On peut le voir avec l’affaire VW: VW, qui a accepté d’indemniser plusieurs de ses clients à travers le monde, notamment les consommateurs allemands. VW a néanmoins écarté volontairement les clients suisses qui ont choisi d’agir en Allemagne de l’accord trouvé avec l’association allemande VZBV.
Exemples
De nombreux épargnants avaient acheté, via Credit Suisse, des produits financiers, dont le capital était supposé être garanti. Or, suite à la faillite de la banque américaine, les petits investisseurs avaient perdu toute leur mise. La FRC avait alors mis en place une plate-forme regroupant les lésés d’ici. Leur nombre important avait permis d’engager un avocat. Sous la pression médiatique, Credit Suisse avait accepté de négocier et remboursé plus de 75% des victimes.
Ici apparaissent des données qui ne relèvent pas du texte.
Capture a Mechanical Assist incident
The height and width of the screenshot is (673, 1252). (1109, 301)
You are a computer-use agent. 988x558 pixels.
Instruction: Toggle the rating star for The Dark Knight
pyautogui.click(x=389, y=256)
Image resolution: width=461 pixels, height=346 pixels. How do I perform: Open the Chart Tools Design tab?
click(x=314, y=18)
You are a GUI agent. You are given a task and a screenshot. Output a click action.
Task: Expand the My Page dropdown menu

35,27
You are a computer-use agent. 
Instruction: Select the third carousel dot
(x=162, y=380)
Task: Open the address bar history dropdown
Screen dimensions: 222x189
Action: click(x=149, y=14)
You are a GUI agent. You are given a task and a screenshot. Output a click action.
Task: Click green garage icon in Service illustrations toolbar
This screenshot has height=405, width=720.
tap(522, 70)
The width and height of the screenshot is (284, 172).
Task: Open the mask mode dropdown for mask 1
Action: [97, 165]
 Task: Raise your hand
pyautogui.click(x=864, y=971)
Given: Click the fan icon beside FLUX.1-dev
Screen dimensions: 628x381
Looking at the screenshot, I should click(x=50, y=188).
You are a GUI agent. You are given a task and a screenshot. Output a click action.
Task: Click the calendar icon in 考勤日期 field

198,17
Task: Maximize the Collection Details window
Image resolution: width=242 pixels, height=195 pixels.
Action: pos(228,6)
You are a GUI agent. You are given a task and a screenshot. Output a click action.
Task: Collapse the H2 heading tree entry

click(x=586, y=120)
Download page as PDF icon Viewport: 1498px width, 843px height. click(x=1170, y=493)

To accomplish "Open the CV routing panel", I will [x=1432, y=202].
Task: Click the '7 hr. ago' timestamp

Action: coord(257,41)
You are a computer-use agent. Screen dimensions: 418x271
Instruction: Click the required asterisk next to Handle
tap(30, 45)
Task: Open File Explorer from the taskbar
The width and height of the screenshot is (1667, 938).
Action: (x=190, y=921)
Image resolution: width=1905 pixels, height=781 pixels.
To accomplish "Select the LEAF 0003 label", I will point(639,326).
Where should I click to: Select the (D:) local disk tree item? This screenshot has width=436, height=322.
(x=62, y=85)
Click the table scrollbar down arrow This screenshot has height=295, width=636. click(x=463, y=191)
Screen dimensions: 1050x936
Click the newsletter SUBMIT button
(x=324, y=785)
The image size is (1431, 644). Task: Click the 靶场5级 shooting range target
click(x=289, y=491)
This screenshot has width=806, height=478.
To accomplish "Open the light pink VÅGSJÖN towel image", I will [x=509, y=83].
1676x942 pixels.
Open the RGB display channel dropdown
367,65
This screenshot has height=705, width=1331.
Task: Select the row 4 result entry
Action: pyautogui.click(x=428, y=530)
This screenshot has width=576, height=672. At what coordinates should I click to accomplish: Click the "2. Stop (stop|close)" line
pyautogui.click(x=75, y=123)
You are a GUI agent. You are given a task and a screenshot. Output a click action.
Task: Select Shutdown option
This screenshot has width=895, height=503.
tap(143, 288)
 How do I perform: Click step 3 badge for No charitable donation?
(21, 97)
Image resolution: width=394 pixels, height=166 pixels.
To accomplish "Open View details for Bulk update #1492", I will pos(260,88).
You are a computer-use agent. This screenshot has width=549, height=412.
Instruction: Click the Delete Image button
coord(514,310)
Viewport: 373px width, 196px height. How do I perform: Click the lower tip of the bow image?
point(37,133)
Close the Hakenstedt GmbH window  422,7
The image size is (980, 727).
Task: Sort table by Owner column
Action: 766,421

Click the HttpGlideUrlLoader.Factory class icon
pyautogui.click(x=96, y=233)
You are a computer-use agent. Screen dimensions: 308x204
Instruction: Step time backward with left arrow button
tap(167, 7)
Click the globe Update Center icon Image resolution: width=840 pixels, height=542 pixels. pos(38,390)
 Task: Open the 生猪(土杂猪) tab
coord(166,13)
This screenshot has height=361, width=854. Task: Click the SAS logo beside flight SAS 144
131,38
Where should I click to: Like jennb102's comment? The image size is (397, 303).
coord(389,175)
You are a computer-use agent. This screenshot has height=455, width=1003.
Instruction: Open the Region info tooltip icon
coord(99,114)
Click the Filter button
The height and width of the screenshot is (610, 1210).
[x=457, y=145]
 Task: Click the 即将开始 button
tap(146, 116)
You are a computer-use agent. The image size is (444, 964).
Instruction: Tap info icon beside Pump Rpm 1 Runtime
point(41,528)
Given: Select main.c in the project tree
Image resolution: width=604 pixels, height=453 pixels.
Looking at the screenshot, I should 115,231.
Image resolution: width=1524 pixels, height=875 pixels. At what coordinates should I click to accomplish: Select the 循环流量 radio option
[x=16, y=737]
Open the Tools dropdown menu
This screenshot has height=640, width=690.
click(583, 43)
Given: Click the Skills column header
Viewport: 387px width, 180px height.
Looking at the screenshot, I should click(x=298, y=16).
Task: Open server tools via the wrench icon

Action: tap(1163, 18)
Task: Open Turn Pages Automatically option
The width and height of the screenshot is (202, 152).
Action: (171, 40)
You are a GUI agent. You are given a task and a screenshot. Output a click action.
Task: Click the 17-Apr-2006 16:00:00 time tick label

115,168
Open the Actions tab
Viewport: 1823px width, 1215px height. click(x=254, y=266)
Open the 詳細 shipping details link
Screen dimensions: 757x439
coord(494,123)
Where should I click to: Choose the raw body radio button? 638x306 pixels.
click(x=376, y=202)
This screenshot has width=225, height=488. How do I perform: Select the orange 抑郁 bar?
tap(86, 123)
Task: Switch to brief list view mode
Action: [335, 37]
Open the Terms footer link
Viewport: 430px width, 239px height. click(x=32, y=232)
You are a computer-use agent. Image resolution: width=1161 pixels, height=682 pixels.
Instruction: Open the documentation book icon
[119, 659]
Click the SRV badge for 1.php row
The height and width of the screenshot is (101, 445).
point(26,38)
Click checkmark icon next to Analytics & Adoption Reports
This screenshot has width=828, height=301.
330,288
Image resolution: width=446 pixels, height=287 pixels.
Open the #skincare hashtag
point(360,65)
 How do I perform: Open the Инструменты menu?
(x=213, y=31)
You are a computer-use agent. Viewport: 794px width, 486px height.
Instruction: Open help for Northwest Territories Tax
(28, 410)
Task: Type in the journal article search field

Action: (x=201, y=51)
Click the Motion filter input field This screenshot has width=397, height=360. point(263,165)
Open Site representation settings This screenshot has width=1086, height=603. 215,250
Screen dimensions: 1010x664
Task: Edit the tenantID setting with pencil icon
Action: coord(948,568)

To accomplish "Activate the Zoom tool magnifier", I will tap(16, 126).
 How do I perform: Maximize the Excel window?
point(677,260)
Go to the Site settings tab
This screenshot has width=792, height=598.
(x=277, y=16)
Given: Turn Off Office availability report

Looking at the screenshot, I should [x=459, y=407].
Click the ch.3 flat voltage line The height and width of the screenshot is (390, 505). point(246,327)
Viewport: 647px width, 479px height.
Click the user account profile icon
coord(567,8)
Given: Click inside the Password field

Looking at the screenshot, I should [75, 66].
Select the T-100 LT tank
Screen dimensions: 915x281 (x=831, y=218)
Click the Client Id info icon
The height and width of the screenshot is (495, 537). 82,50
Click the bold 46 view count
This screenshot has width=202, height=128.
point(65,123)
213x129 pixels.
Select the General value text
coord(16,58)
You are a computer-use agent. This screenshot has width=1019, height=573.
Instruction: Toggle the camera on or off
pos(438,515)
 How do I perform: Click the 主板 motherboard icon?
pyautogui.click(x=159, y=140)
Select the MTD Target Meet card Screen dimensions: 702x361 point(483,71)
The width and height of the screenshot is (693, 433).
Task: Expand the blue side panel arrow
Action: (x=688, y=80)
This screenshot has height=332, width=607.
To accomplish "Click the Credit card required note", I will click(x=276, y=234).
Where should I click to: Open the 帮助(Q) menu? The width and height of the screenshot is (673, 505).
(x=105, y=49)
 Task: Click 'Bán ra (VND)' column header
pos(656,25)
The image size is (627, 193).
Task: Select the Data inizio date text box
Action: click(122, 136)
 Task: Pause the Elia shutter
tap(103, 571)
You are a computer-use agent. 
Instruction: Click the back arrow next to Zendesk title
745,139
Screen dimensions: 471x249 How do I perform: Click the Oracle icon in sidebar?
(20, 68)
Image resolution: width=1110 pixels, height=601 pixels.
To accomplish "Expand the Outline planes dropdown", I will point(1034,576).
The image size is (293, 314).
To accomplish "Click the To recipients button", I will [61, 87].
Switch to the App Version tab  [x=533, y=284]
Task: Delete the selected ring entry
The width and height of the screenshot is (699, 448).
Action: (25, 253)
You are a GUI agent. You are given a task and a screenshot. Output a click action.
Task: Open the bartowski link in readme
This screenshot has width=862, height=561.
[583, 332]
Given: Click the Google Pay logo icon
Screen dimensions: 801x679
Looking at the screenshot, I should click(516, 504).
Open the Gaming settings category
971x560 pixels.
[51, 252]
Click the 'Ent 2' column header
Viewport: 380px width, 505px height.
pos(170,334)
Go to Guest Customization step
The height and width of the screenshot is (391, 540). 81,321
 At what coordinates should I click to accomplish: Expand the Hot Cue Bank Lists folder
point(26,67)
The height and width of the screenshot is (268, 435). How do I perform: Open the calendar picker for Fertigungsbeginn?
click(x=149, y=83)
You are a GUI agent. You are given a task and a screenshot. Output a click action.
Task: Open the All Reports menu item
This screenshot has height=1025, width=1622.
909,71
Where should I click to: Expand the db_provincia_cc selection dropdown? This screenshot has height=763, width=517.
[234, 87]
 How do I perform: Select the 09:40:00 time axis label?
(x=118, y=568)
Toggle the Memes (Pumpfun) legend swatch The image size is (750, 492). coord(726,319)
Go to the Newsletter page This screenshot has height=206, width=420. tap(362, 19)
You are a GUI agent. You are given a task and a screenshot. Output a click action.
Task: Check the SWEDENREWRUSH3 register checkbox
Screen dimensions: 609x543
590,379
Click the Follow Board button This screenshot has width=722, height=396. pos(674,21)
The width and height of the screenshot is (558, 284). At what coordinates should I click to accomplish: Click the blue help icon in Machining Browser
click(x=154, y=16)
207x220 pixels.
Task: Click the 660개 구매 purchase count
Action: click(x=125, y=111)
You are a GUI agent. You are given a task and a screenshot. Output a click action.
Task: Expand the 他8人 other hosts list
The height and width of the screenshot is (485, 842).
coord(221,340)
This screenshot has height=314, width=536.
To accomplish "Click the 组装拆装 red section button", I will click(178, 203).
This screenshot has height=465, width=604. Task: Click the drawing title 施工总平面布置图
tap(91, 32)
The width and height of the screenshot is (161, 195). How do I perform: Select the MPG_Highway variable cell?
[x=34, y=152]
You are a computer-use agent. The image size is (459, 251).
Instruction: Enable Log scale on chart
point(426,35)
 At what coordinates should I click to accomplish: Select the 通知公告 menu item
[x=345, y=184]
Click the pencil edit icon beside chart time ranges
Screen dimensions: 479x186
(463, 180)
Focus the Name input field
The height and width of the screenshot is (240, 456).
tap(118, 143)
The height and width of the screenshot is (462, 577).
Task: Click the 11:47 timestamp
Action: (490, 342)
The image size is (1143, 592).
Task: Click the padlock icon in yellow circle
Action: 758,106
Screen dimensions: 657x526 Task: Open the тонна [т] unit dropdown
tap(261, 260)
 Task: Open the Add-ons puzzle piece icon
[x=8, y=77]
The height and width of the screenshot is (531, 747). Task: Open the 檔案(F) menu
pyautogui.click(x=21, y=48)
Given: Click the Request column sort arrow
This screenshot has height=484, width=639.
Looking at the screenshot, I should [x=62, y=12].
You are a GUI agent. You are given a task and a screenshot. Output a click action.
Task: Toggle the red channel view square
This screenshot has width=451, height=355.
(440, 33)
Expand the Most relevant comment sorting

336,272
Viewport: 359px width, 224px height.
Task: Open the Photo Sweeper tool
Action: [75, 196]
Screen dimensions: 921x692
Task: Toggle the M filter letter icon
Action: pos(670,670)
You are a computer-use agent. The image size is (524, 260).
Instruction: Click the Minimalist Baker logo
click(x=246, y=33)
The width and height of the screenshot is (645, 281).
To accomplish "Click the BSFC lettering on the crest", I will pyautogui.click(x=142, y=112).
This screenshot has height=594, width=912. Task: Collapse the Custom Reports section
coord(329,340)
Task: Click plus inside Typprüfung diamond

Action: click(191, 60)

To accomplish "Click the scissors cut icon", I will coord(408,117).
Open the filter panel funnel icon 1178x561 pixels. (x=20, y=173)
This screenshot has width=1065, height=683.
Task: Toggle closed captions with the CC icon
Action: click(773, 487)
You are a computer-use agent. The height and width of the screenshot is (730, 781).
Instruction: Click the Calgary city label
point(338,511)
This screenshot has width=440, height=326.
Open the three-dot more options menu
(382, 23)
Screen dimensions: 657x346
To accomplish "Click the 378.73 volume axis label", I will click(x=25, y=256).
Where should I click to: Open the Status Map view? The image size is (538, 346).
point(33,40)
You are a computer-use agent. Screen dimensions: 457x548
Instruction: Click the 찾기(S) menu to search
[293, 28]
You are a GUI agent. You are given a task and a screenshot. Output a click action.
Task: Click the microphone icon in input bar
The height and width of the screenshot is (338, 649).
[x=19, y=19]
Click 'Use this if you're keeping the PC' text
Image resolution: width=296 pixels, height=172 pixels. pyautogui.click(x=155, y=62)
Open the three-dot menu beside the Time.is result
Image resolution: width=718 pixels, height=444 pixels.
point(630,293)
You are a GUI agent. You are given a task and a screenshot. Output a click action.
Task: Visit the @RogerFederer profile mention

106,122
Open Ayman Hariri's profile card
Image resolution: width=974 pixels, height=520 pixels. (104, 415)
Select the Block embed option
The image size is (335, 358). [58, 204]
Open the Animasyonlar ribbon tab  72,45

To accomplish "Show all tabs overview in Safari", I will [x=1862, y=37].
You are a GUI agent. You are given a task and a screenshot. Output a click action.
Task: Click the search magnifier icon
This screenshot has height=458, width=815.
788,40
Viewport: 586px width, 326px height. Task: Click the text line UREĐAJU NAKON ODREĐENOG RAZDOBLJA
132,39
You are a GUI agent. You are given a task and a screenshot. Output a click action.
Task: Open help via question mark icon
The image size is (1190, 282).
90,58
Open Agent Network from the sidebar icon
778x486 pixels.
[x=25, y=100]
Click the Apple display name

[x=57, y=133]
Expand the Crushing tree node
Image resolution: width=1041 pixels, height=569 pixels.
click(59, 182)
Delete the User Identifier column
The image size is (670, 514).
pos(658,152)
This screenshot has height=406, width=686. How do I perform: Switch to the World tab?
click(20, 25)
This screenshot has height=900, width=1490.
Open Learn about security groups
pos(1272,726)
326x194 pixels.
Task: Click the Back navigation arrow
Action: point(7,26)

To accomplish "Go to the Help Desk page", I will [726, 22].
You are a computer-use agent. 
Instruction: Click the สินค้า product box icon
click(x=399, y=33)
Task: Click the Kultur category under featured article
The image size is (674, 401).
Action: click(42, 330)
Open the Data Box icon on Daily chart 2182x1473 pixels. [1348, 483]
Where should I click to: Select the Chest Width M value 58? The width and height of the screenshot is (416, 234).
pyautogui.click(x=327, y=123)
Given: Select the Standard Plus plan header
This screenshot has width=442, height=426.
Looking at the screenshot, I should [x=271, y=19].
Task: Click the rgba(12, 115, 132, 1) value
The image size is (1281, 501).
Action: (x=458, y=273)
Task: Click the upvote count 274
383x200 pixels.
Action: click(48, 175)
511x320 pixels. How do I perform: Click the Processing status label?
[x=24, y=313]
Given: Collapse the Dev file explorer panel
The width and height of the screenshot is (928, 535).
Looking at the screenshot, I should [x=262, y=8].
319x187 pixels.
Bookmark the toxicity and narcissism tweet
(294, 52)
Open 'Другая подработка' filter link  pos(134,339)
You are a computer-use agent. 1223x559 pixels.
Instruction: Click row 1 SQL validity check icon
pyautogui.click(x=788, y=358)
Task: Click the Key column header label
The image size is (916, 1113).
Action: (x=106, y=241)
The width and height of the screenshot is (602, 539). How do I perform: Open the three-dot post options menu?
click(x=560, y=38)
En 2015 éclate le scandale VW. La FRC a conseillé aux victimes de rejoindre une action collective devant les tribunaux allemands, au vu du caractère supranational de l’affaire. Les lésés ont dû, pour ce faire, céder leurs droits à la société allemande qui mène le procès pour eux. La procédure a toutefois été abandonnée pour les "clients suisses", laissant ces derniers sans solution.
Ailleurs
On connait bien sûr la class action américaine, mais beaucoup d’autres pays ont adopté la procédure collective.
Les Etats membres de l’Union européenne disposent d’une telle action pour protéger les intérêts collectifs des consommateurs (Directive (UE) 2020/1828).
En Suisse, les dispositions du projet de révision du Code de procédure civile s’inspirent des recommandations de la Commission européenne.
Nous ne voulons pas que les Suisses aient moins de droits dans leur pays qu’à l’étranger.